Aos 11 anos, Lucrécia foi prometida, no espaço de seis meses, a dois maridos diferentes: um aristocrata espanhol e depois um italiano. Mas foi com o condottiero Giovanni Sforza, senhor de Pesaro, que a adolescente de 13 anos se casou, em 1493. Os riscos de uma invasão francesa a Roma e a peste que devastava a Cidade Eterna precipitaram a ida do casal para Pesaro. Em 10 de junho de 1494, Lucrécia enviou uma carta a Alexandre VI na qual expressava a admiração e o carinho que ela dedicava a seu pai. Descobrimos uma adolescente comedida e ponderada que revelou certo desinteresse em relação às festas que celebravam sua chegada ao novo domínio de Pesaro. A aliança com os Sforza revelou-se rapidamente um erro estratégico para o clã Borgia. Alexandre VI conseguiu anular o casamento em 1497, afirmando de maneira não comprovada que ele não havia sido consumado. Giovanni Sforza, humilhado ao ser chamado de impotente, vingou-se, espalhando o boato de relações incestuosas entre Lucrécia, seu irmão César e o papa. Foi o primeiro elemento que alimentaria a lenda negra de Lucrécia.
Peça do jogo de xadrez diplomático de seu pai, ela não poderia ficar sozinha muito tempo. Casou-se novamente em 1498 com Afonso de Aragão, filho do rei de Nápoles. Apaixonou-se por ele e o casal, longe das intrigas políticas, vivia tranquilamente em Roma, onde ele mantinha uma corte frequentada pelos cardeais Médicis e Farnese, os pintores Michelangelo e Pinturicchio. Lucrécia recebia com fidalguia em seu palácio romano artistas e literatos. Falavam de artes. Lucrécia animava essa sociedade e ali brilhava pela vivacidade de seu espírito. Mas não por muito tempo. Novamente seu casamento foi insatisfatório para os Borgia. Como o nascimento de um filho tornou impossível uma anulação, César optou por uma solução radical: o assassinato do cunhado por um de seus homens.
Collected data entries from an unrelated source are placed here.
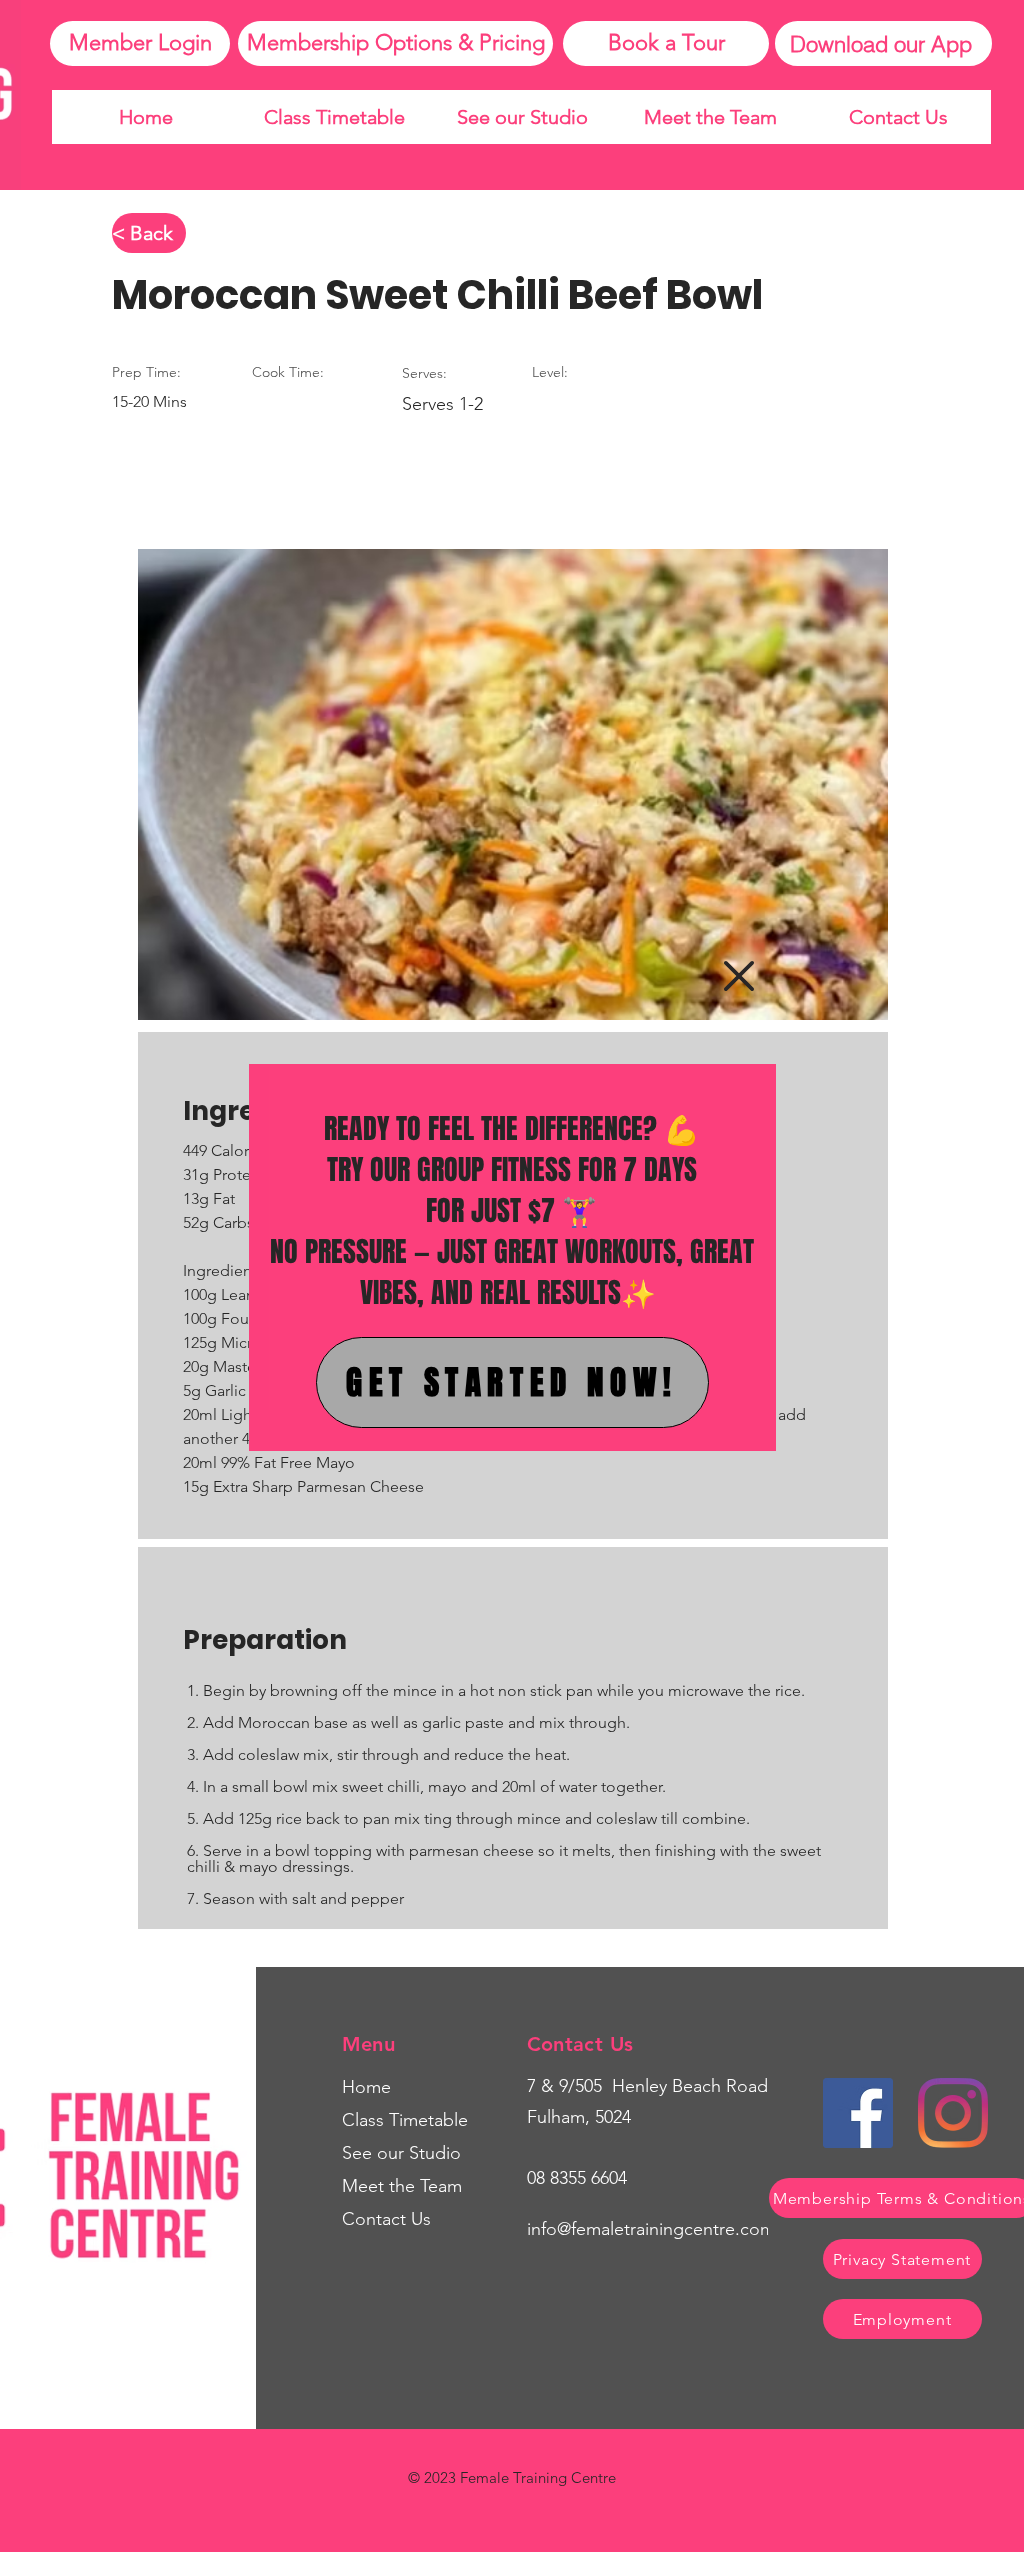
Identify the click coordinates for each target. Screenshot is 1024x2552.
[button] (739, 976)
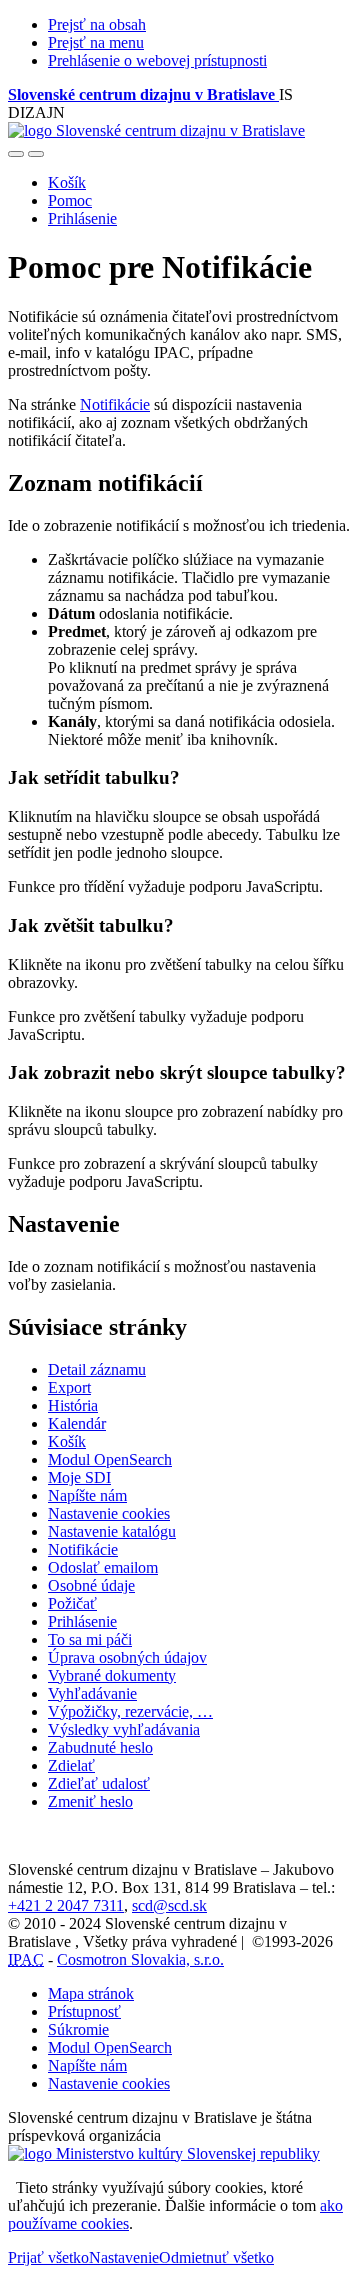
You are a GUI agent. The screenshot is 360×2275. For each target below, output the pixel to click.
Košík (67, 182)
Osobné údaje (91, 1585)
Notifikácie (115, 404)
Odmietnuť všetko (216, 2257)
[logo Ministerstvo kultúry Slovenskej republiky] (164, 2153)
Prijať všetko (48, 2257)
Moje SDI (79, 1477)
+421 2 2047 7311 (66, 1905)
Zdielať (71, 1765)
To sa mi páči (90, 1639)
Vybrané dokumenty (112, 1675)
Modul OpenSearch (110, 1459)
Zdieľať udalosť (99, 1783)
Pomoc (70, 200)
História (73, 1405)
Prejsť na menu (96, 42)
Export (69, 1387)
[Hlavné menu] (36, 154)
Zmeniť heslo (90, 1801)
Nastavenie (124, 2257)
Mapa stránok (91, 1993)
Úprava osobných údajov (127, 1657)
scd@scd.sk (169, 1905)
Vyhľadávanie (92, 1693)
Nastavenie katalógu (112, 1531)
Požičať (72, 1603)
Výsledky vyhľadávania (124, 1729)
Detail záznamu (97, 1369)
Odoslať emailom (103, 1567)
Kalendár (77, 1423)
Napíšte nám (87, 1495)
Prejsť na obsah (97, 24)
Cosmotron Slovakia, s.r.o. (140, 1959)
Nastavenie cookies (109, 1513)
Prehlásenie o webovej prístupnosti (157, 60)
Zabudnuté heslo (100, 1747)
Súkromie (78, 2029)
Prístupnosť (84, 2011)
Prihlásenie (82, 218)
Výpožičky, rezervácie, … (130, 1711)
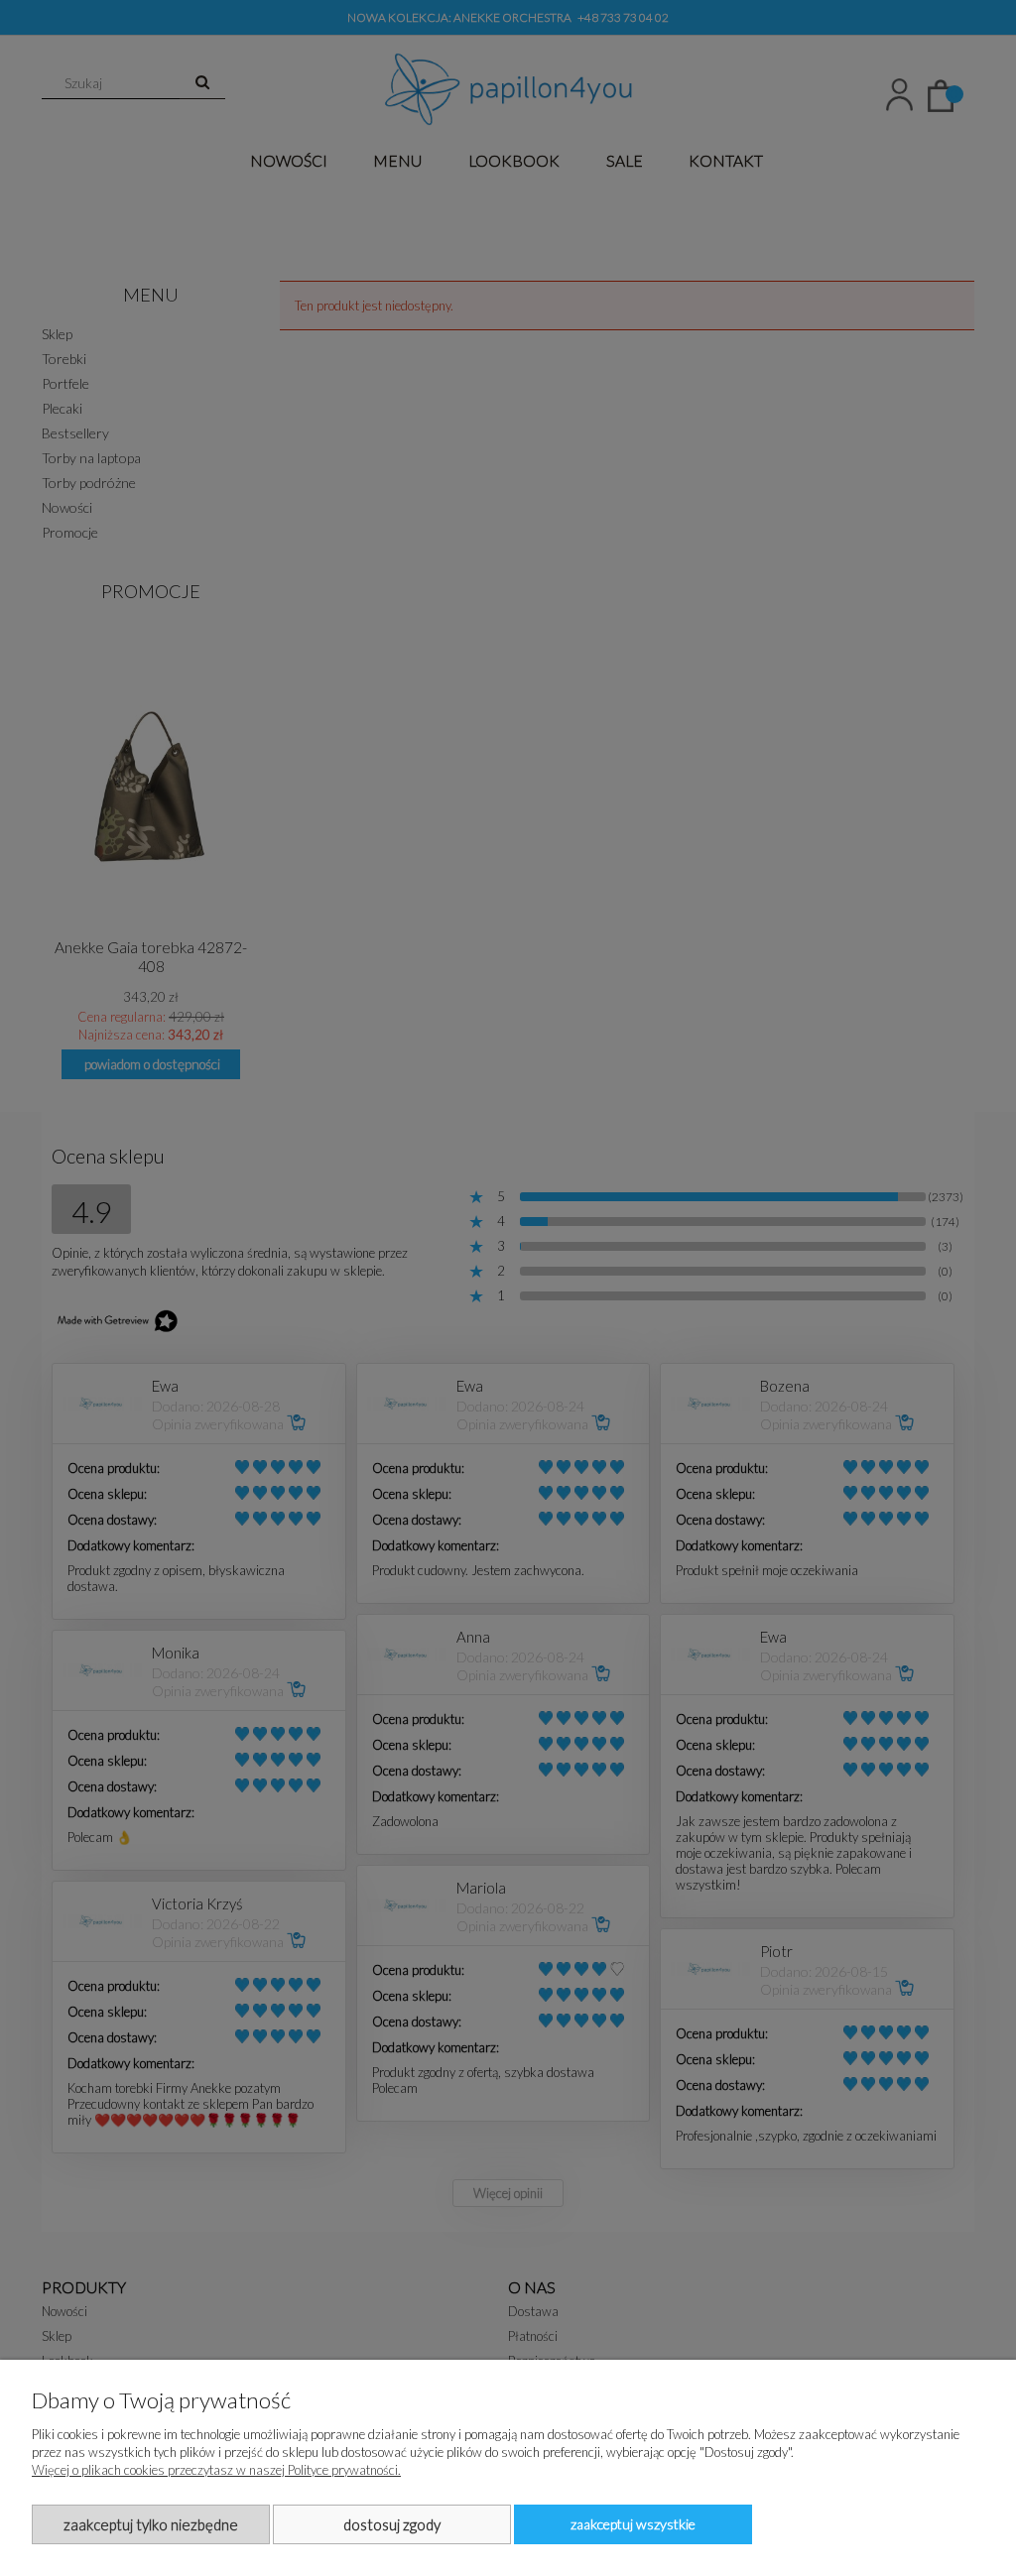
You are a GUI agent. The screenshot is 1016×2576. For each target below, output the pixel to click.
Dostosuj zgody (392, 2524)
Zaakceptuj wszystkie (633, 2523)
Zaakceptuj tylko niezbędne (151, 2524)
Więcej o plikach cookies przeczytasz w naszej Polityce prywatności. (216, 2470)
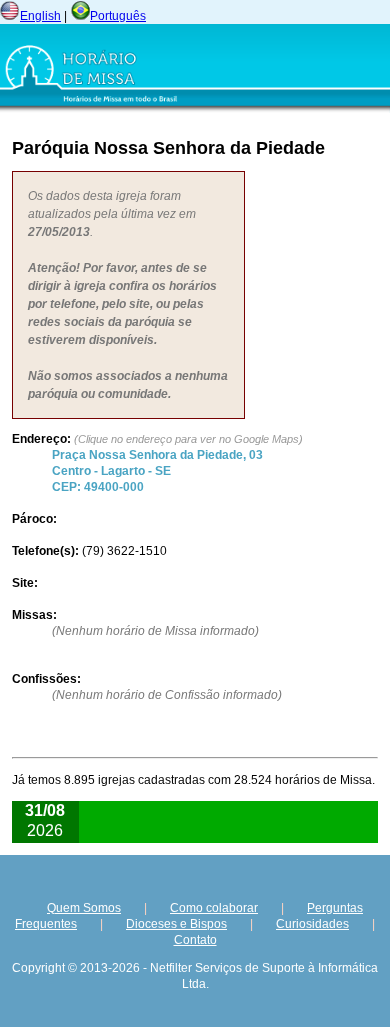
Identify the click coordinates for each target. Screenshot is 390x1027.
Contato (195, 940)
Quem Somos (84, 908)
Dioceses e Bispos (176, 924)
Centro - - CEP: (157, 471)
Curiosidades (312, 924)
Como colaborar (214, 908)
Divorciada e viúva aos 21 anos, Lucrécia se casou pela terceira e última vez com Afonso I d’Este, duque de Ferrara, em 1505. Com a morte de Alexandre VI, em 1503, ela pôde enfim viver dias felizes. Apresentou-se como protetora das artes e das letras, cercou-se de muitos poetas, particularmente de Ludovico Ariosto – que lhe dedicou Orlando furioso – e Pietro Bembo, por quem nutria um amor platônico – que lhe dedicou Gli Asolani. Ela inspirou também os pintores, protegeu Dosso Dossi, Rafaele Garofalo e Ticiano.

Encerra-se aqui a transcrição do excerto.